---------- Data for analysis

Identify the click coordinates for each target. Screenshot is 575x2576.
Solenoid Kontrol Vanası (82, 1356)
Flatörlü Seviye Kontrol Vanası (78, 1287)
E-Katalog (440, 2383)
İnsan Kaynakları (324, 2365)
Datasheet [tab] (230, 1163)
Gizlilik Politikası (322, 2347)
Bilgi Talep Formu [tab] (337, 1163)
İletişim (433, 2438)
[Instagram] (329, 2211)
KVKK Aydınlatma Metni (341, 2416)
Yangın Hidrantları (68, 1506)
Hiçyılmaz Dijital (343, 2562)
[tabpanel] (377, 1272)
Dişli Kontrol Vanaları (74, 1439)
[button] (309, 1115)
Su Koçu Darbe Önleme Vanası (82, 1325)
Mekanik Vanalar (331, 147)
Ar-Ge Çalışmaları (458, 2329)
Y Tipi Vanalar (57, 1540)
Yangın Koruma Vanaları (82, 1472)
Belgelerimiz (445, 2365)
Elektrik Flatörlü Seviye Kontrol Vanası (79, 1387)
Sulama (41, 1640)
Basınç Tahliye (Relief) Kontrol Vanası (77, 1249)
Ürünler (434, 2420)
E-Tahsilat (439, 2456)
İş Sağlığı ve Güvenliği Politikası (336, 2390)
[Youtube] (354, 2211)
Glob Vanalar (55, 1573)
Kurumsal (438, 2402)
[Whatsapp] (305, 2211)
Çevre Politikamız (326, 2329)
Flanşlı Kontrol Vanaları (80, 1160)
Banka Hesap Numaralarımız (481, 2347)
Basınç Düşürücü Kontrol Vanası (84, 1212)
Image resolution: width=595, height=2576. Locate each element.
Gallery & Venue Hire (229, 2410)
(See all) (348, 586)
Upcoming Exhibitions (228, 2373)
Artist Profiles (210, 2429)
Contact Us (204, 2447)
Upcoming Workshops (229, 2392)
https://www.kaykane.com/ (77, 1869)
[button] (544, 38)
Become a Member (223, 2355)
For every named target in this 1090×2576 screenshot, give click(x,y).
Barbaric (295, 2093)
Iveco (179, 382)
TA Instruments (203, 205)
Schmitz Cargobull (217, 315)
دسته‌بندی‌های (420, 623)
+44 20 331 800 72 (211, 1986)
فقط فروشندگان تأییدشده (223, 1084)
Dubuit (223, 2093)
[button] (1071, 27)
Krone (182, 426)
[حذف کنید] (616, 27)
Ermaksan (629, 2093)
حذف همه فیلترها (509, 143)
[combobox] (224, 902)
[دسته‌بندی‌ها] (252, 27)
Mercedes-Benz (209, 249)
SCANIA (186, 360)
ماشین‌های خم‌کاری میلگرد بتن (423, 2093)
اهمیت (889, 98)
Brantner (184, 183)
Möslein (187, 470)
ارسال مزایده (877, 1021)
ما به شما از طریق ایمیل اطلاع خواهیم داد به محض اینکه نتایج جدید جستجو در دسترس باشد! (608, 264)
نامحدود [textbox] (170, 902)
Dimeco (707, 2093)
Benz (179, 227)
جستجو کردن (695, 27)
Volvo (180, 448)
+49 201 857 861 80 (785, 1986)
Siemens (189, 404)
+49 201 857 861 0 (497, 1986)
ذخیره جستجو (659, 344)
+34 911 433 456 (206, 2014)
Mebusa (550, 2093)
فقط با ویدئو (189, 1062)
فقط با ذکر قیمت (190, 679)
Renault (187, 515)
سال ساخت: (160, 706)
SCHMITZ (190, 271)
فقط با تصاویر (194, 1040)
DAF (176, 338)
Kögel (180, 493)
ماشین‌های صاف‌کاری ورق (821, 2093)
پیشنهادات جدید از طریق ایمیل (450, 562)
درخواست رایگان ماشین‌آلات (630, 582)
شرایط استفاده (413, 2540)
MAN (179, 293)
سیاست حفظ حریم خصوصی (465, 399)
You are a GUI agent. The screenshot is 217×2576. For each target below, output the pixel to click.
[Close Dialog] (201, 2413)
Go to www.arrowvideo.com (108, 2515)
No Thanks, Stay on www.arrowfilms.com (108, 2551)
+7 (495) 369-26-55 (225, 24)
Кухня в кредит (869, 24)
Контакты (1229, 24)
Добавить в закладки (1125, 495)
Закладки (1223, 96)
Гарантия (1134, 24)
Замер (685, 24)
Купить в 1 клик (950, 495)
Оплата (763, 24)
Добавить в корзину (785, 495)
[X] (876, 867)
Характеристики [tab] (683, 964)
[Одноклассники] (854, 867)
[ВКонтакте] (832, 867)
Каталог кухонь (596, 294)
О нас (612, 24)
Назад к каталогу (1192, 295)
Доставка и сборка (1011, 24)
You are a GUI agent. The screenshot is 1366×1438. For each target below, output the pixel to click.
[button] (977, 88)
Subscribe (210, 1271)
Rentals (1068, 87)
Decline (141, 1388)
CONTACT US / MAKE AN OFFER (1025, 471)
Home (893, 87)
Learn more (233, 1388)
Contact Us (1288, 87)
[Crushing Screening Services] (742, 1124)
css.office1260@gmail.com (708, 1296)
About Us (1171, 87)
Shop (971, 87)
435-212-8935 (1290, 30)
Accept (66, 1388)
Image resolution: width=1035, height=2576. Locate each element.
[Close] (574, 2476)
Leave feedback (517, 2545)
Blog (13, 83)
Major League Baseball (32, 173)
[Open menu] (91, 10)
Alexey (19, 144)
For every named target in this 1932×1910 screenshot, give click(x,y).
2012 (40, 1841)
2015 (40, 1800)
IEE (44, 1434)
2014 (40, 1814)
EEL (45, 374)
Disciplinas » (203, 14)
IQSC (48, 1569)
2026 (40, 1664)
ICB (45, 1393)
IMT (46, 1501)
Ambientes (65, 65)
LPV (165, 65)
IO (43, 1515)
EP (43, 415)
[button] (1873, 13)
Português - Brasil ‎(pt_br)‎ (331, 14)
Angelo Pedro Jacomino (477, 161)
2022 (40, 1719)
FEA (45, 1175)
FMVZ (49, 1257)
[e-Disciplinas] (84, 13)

--------------------

### Work item
Check each line above for the word "every", and give only the number of lines that contain it.

### The answer
2